夜勤やオンコール対応、患者の急変に迅速に対応するための体力と精神力を必要とするこの職業に対し、より高い評価と待遇が求められます。
英国などでは、医療福祉関連職は公務員相当の待遇を受けることが一般的です。
このような制度が日本にも導入されれば、看護師の待遇は大きく改善されるのかもしれません。
他職種との比較
看護師以外の医療職も、給与に関しては厳しい状況です。
臨床検査技師や臨床工学技士の時給は看護師よりさらに低いことが多く、1000円から1200円程度の時給で働いていることもあります。
それでも、この仕事に情熱や使命感を持つ人々がいるため、求人が集まることもあります。
しかし、看護師や他の医療職が共通して感じるのは、「割に合わない」という思いです。
大学病院の医師でさえ、時給換算すると1000円以下という事実もあるほどです。
これでは、「命を預かる仕事」としての意義が報われていないと感じる医療従事者が増えるのも当然です。

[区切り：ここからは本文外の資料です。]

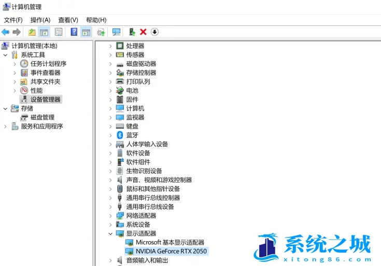Image resolution: width=381 pixels, height=266 pixels.
Task: Click the Properties toolbar icon
Action: pos(59,32)
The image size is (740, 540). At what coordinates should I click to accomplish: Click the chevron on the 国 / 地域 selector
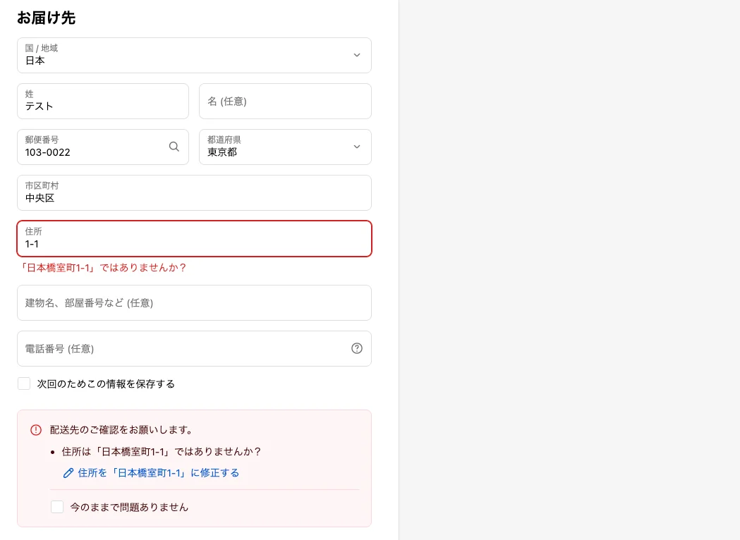tap(357, 55)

事務職との給与格差も縮小してきており、「命をかける仕事」と「一般事務」の賃金に大きな差が見られなくなっている状況は、看護師としてのやりがいを損なう一因となっています。
まとめ
看護師の給与は、世間のイメージとは異なり非常に厳しいものです。
1500円程度の時給で働き、命と向き合い、激務をこなす看護師がいる一方で、待遇の改善がなかなか進んでいないのが現状です。
看護師だけでなく他の医療職も低賃金で働き続けていますが、医療従事者の努力とその責任に見合う給与や待遇が与えられるよう、社会全体がこの現実を理解し、改善を求める声を上げる必要があります。